Could you return, word for word, the lines of the data below from the line containing "How do I perform: Click" through the end of the data, leaving out the pictures?

** Start Data provided **

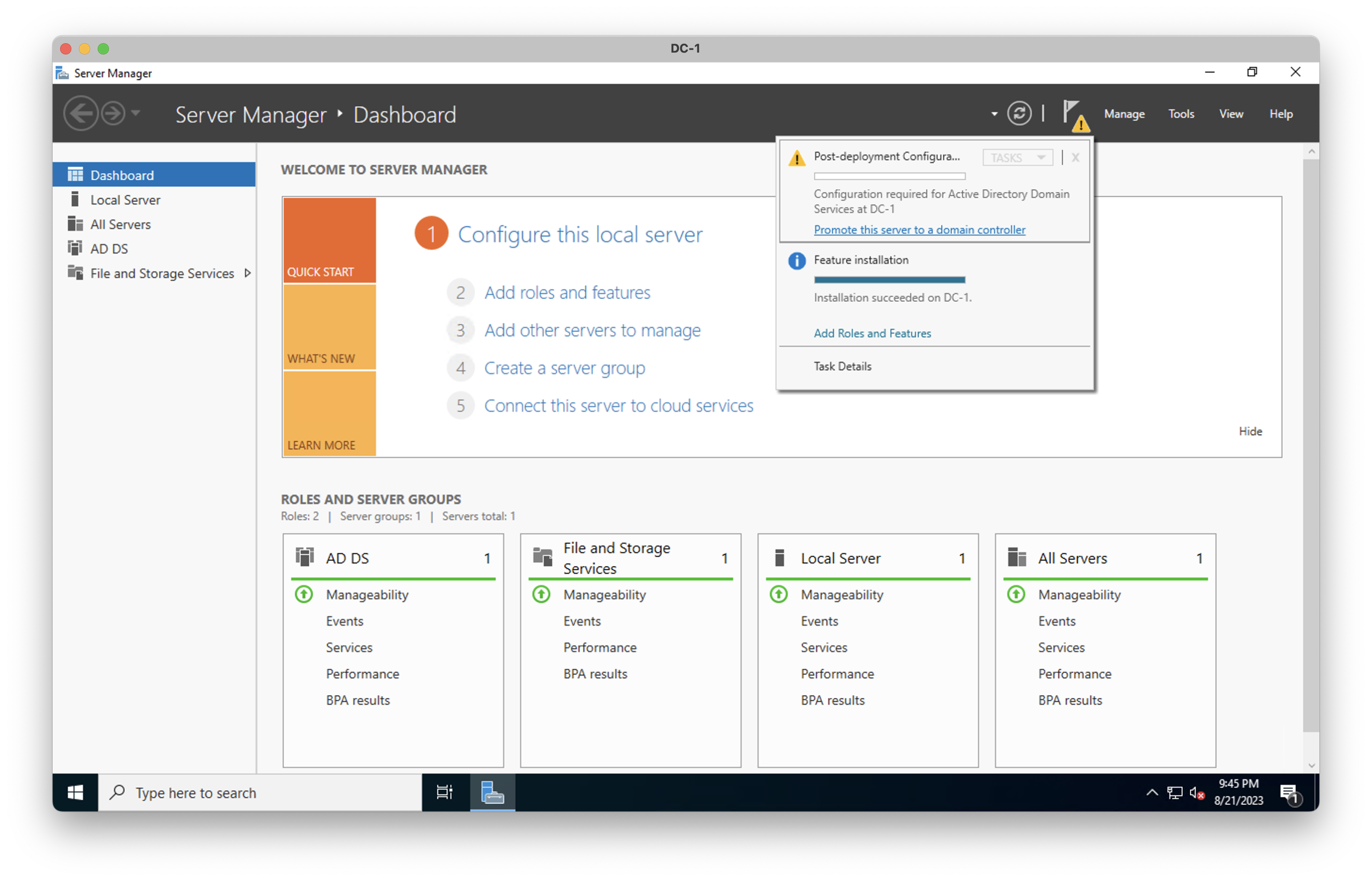Click the back navigation arrow
Image resolution: width=1372 pixels, height=881 pixels.
coord(82,113)
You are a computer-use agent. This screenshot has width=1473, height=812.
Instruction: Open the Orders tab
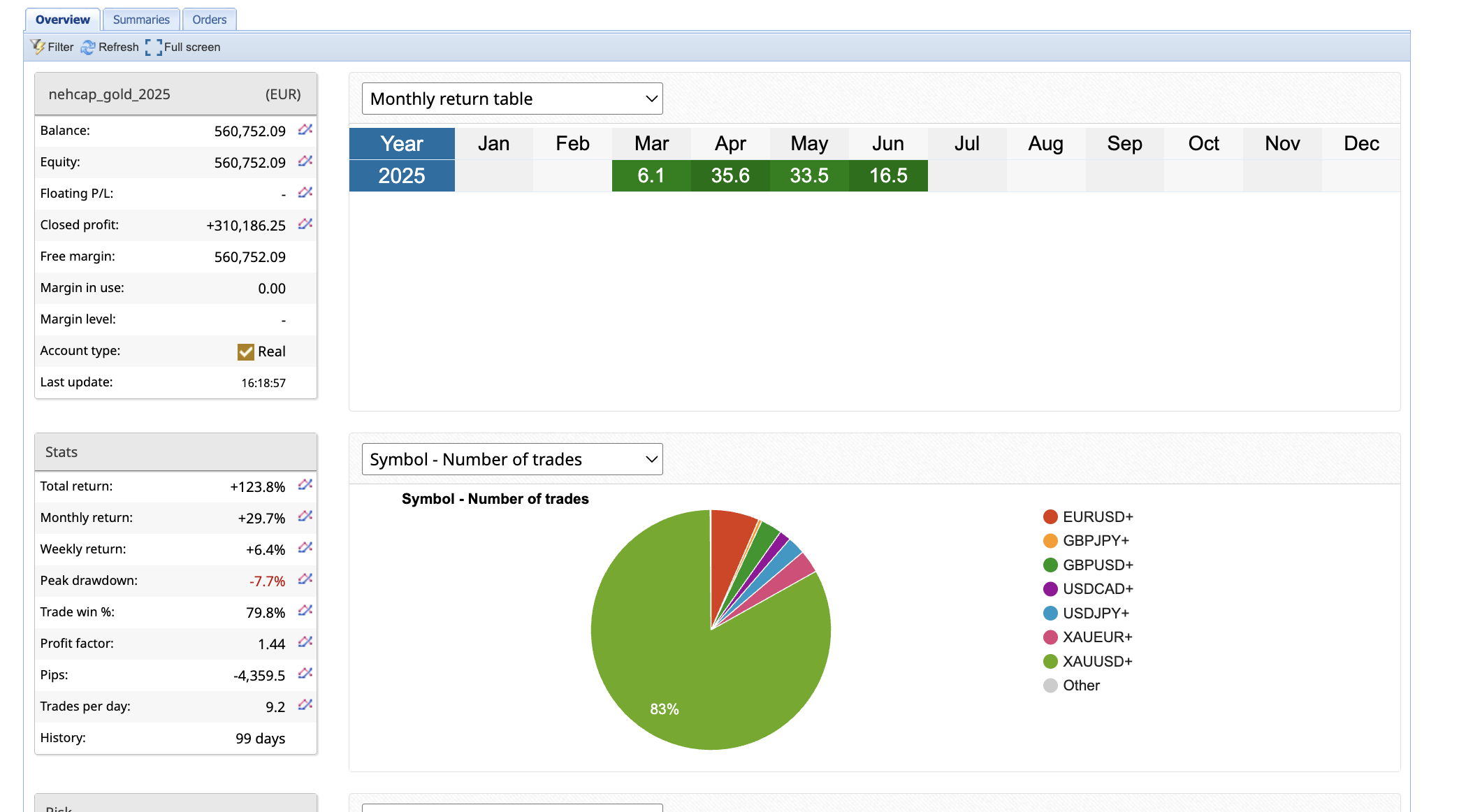point(209,20)

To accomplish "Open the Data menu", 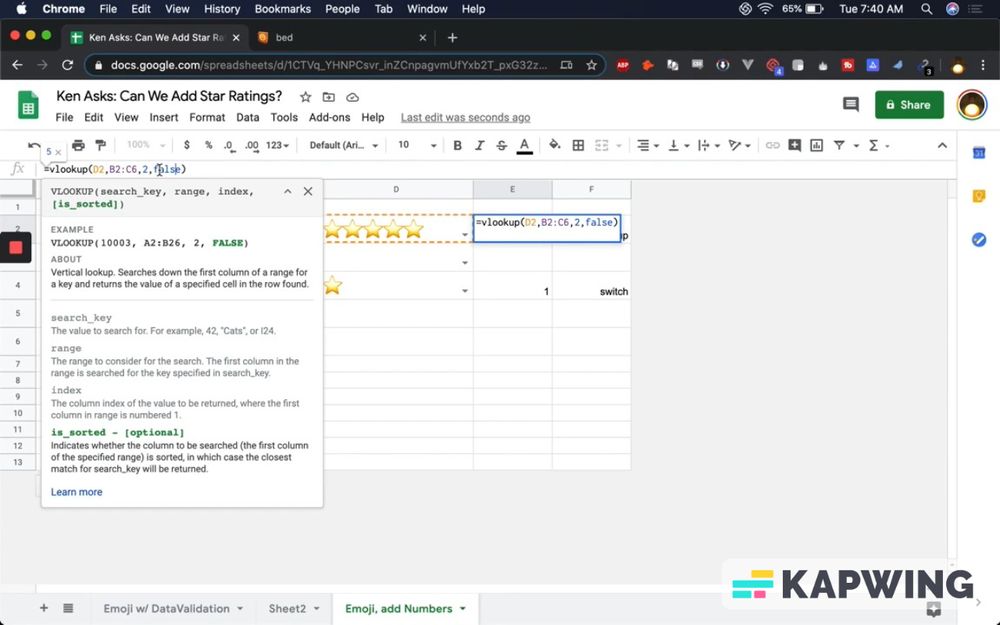I will pos(247,117).
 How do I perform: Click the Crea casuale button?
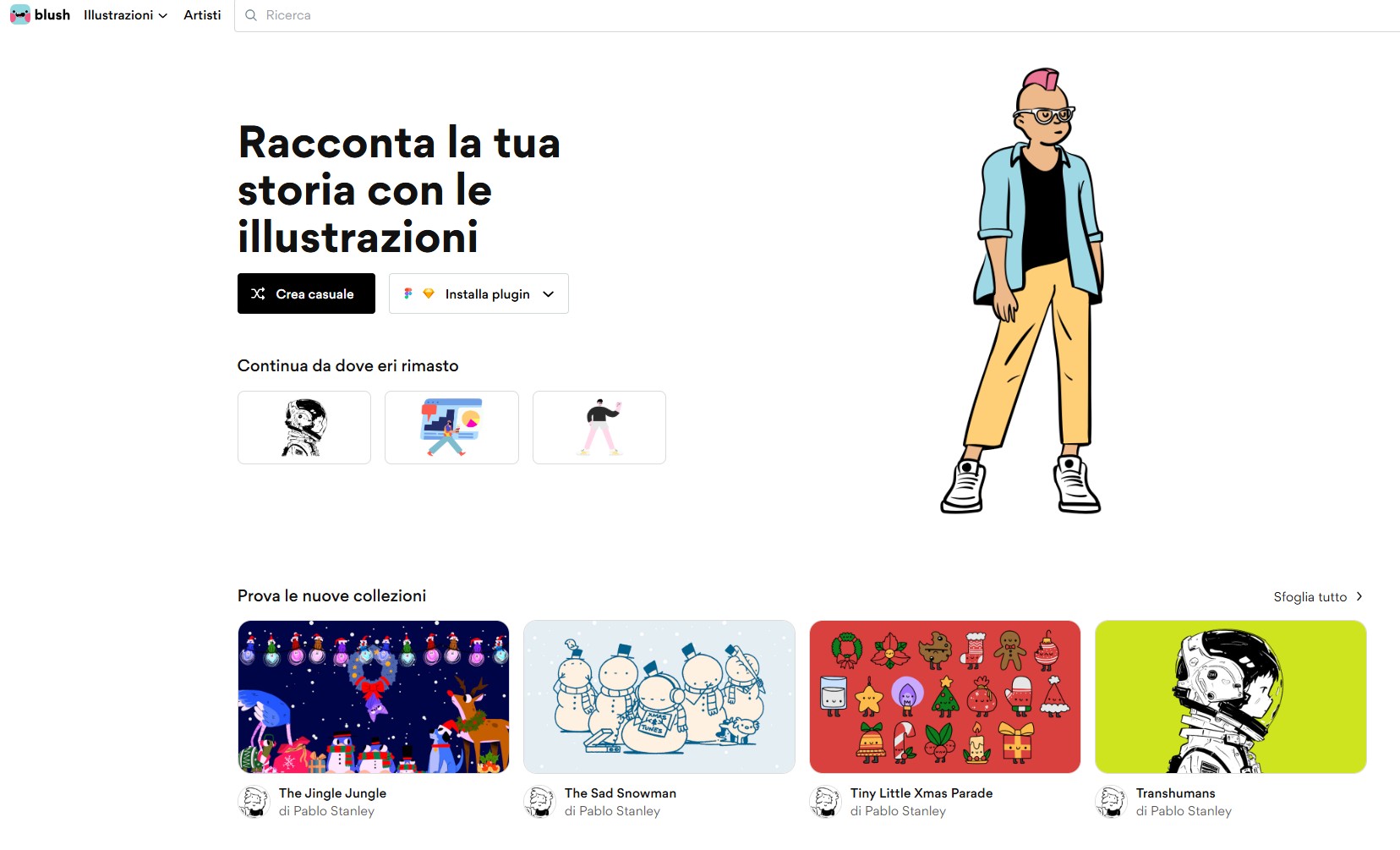pos(306,293)
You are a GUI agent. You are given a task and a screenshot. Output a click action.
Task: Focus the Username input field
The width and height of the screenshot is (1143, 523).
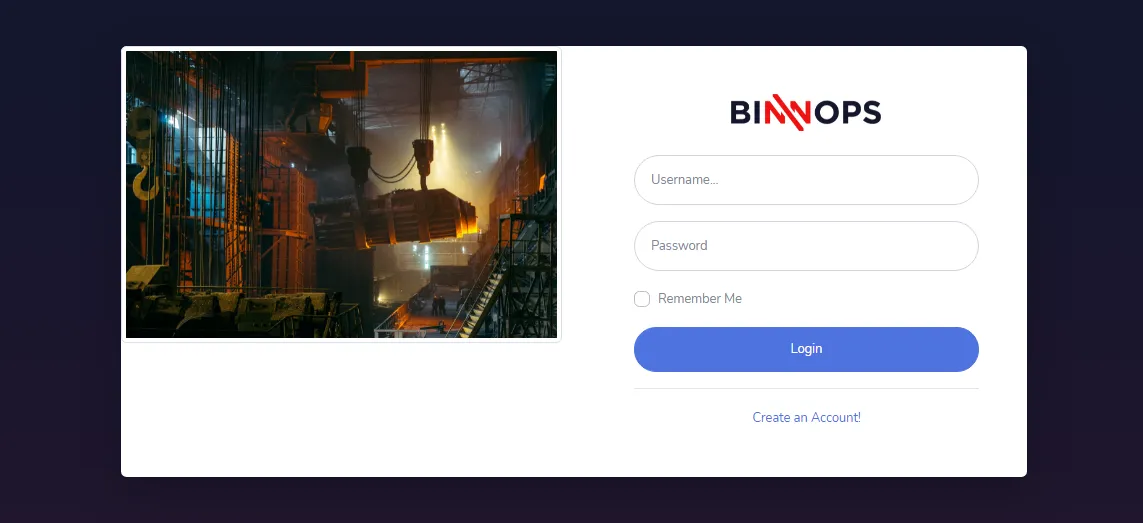tap(806, 179)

** End Data provided **

** Finished task **
 How do I perform: Click the Crea casuale button?
pos(306,293)
You are a GUI agent. You are given a task and a screenshot. Output a click action.
Task: Focus the Username input field
The width and height of the screenshot is (1143, 523).
tap(806, 179)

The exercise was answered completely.